**** TEXTO DE REFERENCIA ****

Me parece que el teatro Nô ofrece mayores semejanzas con el español; no es arbitrario comparar las piezas de Kan’ami y Zeami a los "autos sacramentales" de Calderón, Tirso o Mira de Amescua. La brevedad de las obras y su carácter simbólico, la importancia de la poesía y el canto —en unos a través del coro, en otros por medio de las canciones—, la estricta arquitectura teatral, la tonalidad religiosa y, especialmente, la importancia de la especulación teológica —dentro y no frente a los dogmas— son notas comunes a estas dos formas artísticas. El "auto sacramental" español y el Nô japonés son intelectuales y poéticos. Teatro suspendido por hilos racionales entre el cielo y la tierra, construido con la precisión de un razonamiento y con la violencia fantasmal del deseo que sólo encarna para aniquilarse mejor.

En arte Nô no es realista, al menos en el sentido moderno de la palabra. Tampoco es fantástico. Zeami dice: "música, danza y actuación son artes imitativas". Ahora bien, esta imitación quiere decir: reproducción o recreación simbólica de una realidad. Así, el abanico que llevan los actores puede simbolizar un cuchillo, un pañuelo o una carta, según la acción lo pida. El teatro Nô, como todo el arte japonés, es alusivo y elusivo. Chikamtsu nos ha dejado una excelente definición de la estética japonesa: "El arte vive en las delgadas fronteras que separan lo real de lo irreal". Y en otra parte dice: "Es esencial no decir: esto es triste, sino que el objeto mismo sea triste, sin necesidad de que el autor lo subraye". El artista muestra; el propagandista y el moralista demuestran.

**** MATERIAL MOSTRADO ****

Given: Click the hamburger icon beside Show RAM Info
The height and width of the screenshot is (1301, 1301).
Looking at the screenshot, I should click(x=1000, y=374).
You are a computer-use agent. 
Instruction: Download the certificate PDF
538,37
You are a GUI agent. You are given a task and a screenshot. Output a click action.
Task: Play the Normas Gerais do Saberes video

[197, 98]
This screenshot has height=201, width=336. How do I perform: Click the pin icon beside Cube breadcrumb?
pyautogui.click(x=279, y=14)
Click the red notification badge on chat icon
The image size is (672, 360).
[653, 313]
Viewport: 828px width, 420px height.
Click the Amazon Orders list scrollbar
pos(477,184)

****
**** MATERIAL MOSTRADO ****

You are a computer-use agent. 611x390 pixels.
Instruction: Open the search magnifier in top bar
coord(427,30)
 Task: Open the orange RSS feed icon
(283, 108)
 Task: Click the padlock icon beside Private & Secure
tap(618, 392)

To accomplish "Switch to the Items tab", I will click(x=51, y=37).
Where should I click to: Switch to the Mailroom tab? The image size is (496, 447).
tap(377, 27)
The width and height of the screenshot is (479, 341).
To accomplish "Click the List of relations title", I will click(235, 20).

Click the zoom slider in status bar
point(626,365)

****

* [INSTRUCCIONES]:
1 - Por favor, traduce al inglés esta oración del texto sobre el teatro Nô: "El teatro Nô, como todo el arte japonés, es alusivo y elusivo".
2 - Reescribe el pasaje del texto sobre el teatro Nô que empieza con "En arte Nô no" y sigue hasta "el moralista demuestran.", cambiando "abanico" por "bastón".

* [RESPUESTAS]:
1 - Nô theater, like all Japanese art, is allusive and elusive.

2 -
En arte Nô no es realista, al menos en el sentido moderno de la palabra. Tampoco es fantástico. Zeami dice: "música, danza y actuación son artes imitativas". Ahora bien, esta imitación quiere decir: reproducción o recreación simbólica de una realidad. Así, el bastón que llevan los actores puede simbolizar un cuchillo, un pañuelo o una carta, según la acción lo pida. El teatro Nô, como todo el arte japonés, es alusivo y elusivo. Chikamtsu nos ha dejado una excelente definición de la estética japonesa: "El arte vive en las delgadas fronteras que separan lo real de lo irreal". Y en otra parte dice: "Es esencial no decir: esto es triste, sino que el objeto mismo sea triste, sin necesidad de que el autor lo subraye". El artista muestra; el propagandista y el moralista demuestran.